Ademund stared, eyes wide, but not blank. Working. Churning. His chest rose sharp and uneven, each breath dragging through flared nostrils like he’d been running. Like processing the truth had knocked the wind out of him. Of course it could.
“And the baby… My sister,” Ademund stuttered. “You’re saying she was injected with something like that? Injected with a baby. It’s that what it is, huh?”
“Simply put—yes.”
Ademund turned away again. One step slow, deliberate. Another faster, like his legs were trying to outrun something his mind refused to process. By the third, his hands curled into fists. He stopped.
Stood still for a breath, two, spine rigid as iron.
Then he pivoted back, sharp and sudden, as if yanked by a string, eyes burning with something not yet named. Too many emotions, none of them settled.

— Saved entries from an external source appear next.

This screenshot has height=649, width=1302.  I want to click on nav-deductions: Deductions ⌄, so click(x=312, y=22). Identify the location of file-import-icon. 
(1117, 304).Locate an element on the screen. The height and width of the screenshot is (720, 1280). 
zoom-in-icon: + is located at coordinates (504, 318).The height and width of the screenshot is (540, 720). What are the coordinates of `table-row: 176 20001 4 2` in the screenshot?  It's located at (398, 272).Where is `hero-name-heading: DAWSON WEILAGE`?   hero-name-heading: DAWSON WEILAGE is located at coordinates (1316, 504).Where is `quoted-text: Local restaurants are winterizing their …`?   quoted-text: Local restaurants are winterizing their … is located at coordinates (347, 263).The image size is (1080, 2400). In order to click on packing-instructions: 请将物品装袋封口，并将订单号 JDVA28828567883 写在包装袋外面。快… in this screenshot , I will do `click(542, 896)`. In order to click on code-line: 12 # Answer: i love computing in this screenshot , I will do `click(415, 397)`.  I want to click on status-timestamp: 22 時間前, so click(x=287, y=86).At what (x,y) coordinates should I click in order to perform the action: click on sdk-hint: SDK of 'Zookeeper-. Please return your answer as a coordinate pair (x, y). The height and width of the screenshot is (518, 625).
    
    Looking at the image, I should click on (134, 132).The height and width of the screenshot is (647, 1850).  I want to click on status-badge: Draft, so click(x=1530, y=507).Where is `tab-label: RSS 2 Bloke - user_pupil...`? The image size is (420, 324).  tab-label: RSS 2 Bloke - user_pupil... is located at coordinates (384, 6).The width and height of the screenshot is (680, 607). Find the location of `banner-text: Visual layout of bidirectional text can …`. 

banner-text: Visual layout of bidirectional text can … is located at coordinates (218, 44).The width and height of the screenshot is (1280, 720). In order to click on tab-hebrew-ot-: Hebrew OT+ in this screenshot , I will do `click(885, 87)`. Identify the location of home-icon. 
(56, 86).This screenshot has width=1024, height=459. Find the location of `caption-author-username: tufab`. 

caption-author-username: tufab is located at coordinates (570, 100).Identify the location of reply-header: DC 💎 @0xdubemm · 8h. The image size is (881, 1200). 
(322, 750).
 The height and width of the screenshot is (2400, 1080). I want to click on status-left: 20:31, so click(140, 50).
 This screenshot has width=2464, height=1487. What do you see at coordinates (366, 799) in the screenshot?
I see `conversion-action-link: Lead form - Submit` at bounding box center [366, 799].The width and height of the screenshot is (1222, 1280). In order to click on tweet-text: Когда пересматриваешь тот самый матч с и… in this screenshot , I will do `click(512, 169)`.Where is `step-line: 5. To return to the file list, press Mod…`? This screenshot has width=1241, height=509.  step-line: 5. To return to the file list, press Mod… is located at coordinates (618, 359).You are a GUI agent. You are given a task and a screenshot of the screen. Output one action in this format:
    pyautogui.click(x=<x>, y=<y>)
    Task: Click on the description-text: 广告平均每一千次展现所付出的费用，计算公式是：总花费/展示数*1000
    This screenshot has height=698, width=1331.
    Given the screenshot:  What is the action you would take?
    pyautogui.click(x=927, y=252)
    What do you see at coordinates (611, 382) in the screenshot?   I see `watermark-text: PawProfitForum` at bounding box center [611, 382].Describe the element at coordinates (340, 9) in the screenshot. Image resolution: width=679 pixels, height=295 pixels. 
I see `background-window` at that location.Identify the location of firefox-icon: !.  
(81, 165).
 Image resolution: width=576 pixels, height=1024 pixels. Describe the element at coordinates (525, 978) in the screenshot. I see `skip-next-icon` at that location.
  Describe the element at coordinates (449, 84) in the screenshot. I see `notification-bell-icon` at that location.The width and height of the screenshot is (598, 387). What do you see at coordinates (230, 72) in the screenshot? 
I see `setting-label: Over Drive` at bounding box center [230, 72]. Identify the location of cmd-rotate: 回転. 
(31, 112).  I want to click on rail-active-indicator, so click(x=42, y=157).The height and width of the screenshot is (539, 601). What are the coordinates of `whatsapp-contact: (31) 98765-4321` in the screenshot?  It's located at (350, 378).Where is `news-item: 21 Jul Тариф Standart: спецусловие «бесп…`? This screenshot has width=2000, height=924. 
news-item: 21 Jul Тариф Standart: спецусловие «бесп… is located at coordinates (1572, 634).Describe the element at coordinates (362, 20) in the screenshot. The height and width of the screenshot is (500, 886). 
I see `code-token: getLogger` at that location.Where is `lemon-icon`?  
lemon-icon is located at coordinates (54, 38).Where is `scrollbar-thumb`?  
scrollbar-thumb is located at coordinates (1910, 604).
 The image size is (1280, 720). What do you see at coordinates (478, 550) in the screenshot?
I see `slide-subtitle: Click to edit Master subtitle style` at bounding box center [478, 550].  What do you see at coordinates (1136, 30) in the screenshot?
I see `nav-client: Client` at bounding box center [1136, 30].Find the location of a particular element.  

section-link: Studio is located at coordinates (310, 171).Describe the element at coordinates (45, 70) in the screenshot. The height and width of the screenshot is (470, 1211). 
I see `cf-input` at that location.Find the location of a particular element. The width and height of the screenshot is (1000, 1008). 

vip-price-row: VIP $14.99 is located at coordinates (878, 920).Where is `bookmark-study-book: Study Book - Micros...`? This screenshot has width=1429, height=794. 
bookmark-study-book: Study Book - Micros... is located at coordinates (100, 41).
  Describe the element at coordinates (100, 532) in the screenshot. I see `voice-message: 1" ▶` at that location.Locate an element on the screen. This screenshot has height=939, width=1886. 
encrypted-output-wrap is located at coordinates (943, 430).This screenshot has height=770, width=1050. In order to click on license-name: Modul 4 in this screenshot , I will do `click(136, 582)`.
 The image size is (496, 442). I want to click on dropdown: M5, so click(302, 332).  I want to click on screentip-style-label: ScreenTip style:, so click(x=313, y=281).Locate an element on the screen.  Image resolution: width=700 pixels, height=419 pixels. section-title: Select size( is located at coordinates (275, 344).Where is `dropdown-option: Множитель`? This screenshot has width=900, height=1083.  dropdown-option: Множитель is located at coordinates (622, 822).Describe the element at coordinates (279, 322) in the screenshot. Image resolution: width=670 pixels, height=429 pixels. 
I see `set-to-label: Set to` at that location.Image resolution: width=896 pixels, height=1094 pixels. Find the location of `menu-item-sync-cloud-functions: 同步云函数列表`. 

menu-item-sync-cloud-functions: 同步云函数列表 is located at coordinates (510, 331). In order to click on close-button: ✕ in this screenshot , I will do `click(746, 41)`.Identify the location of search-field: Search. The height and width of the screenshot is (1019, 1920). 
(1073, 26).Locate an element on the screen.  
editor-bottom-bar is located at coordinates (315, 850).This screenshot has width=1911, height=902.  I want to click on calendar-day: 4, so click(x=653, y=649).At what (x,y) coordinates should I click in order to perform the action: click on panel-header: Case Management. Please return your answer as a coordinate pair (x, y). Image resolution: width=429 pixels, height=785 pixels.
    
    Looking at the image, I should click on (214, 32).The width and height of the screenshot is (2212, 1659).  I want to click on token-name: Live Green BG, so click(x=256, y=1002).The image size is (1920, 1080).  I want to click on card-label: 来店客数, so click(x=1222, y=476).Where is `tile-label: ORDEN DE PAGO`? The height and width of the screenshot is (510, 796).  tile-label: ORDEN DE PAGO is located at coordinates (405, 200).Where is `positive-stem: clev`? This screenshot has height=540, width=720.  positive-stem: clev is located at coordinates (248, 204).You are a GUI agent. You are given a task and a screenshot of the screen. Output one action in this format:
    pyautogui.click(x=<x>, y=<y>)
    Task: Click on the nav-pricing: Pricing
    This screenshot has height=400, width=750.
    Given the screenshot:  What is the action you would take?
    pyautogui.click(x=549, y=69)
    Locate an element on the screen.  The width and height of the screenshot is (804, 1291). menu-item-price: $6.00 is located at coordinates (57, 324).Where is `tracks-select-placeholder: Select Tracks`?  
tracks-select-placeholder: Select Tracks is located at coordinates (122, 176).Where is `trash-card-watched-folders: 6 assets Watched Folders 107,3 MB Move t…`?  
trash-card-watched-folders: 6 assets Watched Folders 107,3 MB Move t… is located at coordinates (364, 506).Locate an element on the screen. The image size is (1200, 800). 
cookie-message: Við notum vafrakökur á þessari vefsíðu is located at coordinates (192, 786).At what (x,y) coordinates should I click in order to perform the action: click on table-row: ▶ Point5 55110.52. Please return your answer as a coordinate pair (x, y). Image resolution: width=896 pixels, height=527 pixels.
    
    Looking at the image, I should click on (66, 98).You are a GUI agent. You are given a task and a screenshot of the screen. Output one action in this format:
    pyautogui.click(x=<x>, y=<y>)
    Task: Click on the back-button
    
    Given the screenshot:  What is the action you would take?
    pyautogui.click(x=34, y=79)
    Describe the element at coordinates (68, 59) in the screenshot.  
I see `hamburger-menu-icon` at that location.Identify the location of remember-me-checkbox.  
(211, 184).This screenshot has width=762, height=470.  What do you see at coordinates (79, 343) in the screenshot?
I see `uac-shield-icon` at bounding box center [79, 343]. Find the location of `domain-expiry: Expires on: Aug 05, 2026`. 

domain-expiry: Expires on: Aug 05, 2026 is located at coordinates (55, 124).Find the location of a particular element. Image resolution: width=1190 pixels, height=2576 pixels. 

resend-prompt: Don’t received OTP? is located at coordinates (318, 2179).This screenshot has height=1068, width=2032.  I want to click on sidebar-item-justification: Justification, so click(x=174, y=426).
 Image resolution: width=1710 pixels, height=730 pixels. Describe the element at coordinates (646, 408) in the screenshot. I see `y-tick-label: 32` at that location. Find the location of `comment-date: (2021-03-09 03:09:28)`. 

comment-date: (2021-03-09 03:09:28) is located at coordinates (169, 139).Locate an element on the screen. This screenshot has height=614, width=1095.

“So whose baby is it? What’ll it look like? A mixture like me and her? Like a Nordling? One of the Svarts or the damn Sajanos? Or maybe it’s gonna be a dwarf, huh?”
Mike shook his head.
Ademund’s breath was still loud in the cell, uneven. The kind that filled the space like steam before a storm. Big Mike could hear the soft creak of the chains straining against the wall, feel the heat rising behind his ribs.
For a second, neither man moved. The dust in the air seemed to freeze.
“This child could be anything,” Mike said quietly. “It may even not be a human at all.”